◆ TASK STATEMENT:
Only an exact copy is wanted: the lines from the one holding "Task: Delete the T210-1 order with Löschen" through the last line below, minus the pictures.

◆ INPUT DATA:
- Opening Delimiter -

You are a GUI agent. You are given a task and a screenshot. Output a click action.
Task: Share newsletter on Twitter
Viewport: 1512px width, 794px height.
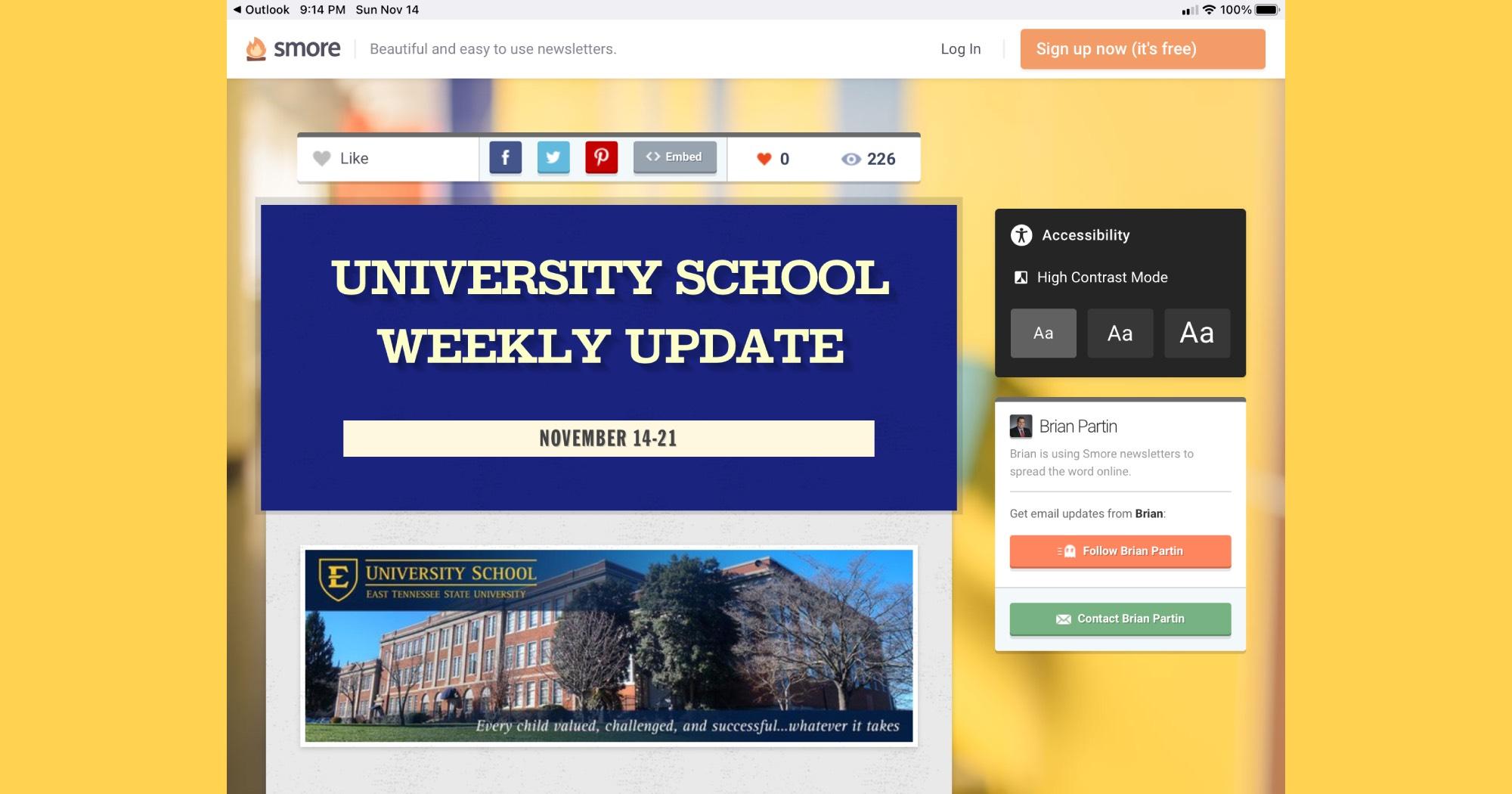553,157

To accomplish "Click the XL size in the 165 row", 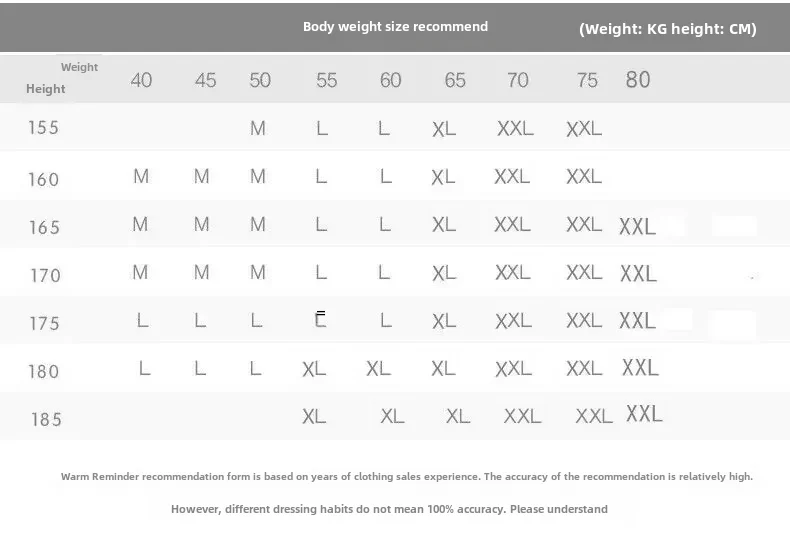I will click(x=443, y=225).
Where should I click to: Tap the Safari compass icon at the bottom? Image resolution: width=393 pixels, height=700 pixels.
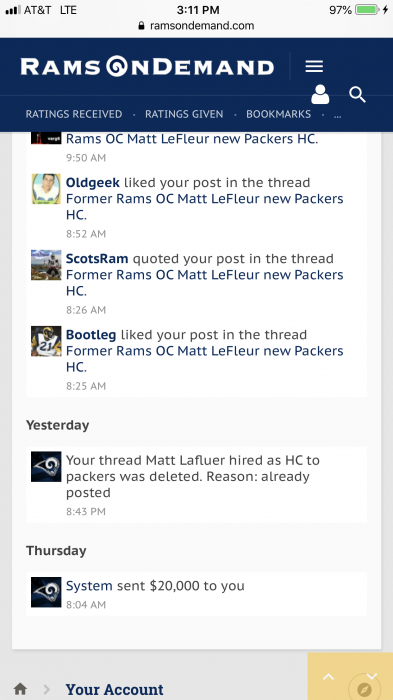[x=365, y=690]
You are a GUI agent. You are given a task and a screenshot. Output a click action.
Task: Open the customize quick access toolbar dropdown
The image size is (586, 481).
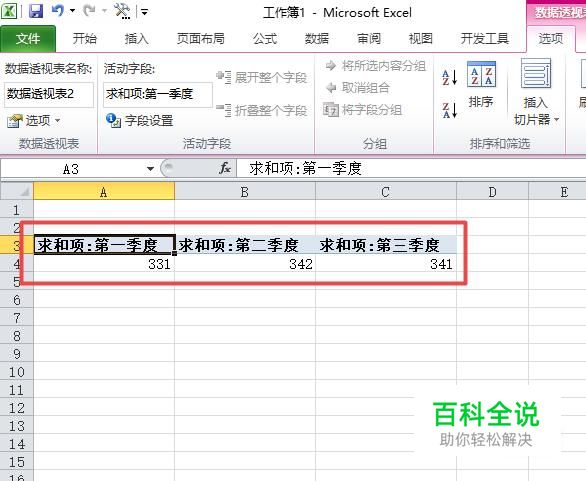(144, 12)
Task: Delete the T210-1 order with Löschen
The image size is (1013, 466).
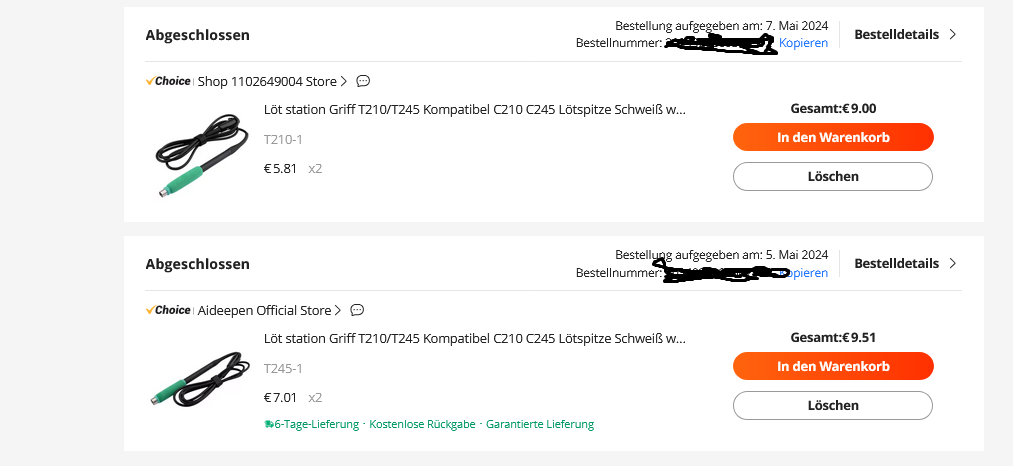Action: pyautogui.click(x=832, y=176)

- Closing Delimiter -

◆ ANSWER TO THIS PROBLEM:
Task: Delete the T210-1 order with Löschen
The image size is (1013, 466).
Action: pyautogui.click(x=832, y=176)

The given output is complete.